▶ [INPUT]:
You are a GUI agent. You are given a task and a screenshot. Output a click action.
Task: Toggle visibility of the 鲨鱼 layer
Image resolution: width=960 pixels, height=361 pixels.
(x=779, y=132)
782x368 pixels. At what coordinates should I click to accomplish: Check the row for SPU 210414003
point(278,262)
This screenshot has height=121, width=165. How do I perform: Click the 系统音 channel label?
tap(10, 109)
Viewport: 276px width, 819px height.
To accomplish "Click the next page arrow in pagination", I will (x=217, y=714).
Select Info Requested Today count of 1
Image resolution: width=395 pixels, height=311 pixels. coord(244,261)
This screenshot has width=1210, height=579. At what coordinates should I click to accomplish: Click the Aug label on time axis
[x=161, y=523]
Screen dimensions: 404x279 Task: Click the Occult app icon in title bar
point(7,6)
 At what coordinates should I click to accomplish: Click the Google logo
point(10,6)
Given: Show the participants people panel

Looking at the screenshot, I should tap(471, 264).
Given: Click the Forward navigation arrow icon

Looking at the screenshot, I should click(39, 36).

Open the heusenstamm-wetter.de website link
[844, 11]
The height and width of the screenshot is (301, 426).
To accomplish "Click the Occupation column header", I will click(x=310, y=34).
---
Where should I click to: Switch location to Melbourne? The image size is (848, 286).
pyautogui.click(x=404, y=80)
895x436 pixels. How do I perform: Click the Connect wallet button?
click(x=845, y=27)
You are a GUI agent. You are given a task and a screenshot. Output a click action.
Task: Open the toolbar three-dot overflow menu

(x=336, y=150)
---
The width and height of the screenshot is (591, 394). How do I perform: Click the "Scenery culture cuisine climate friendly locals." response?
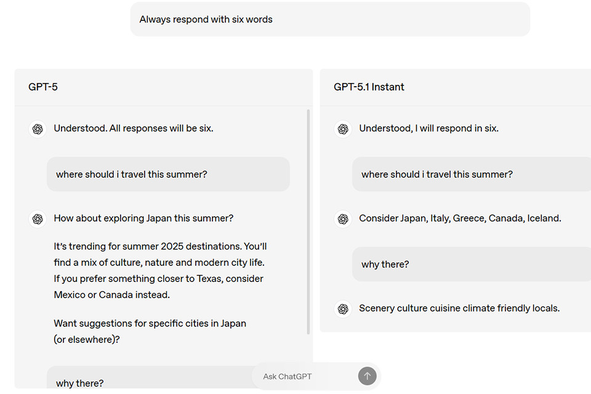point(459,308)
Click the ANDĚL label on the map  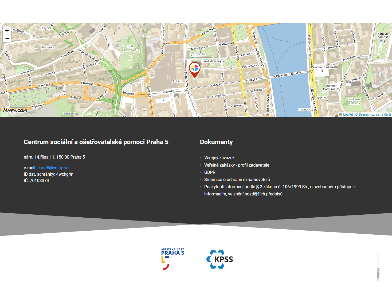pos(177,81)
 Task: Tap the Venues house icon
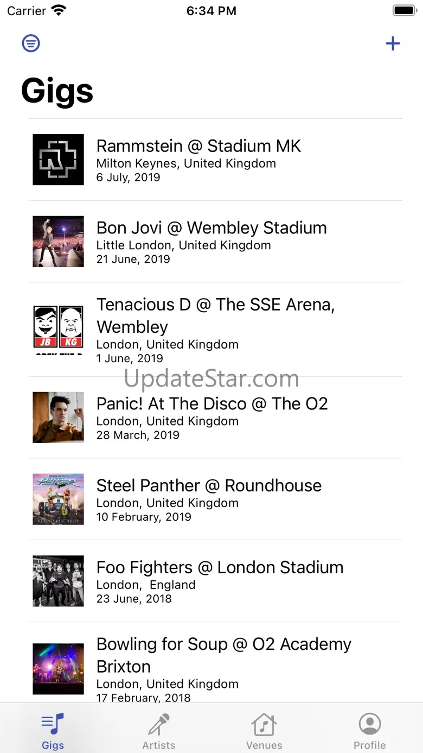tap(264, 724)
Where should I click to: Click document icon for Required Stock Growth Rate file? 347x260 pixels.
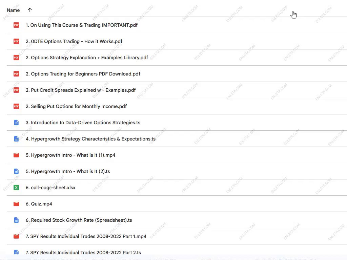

▶ [WHAT TO DO]:
When the word "will" occurs in a line above, list that line.

▶ [ANSWER TO THIS TASK]:
To accomplish "Click the next page arrow in pagination", I will (x=217, y=714).
To accomplish "Click the Occupation column header", I will click(x=310, y=34).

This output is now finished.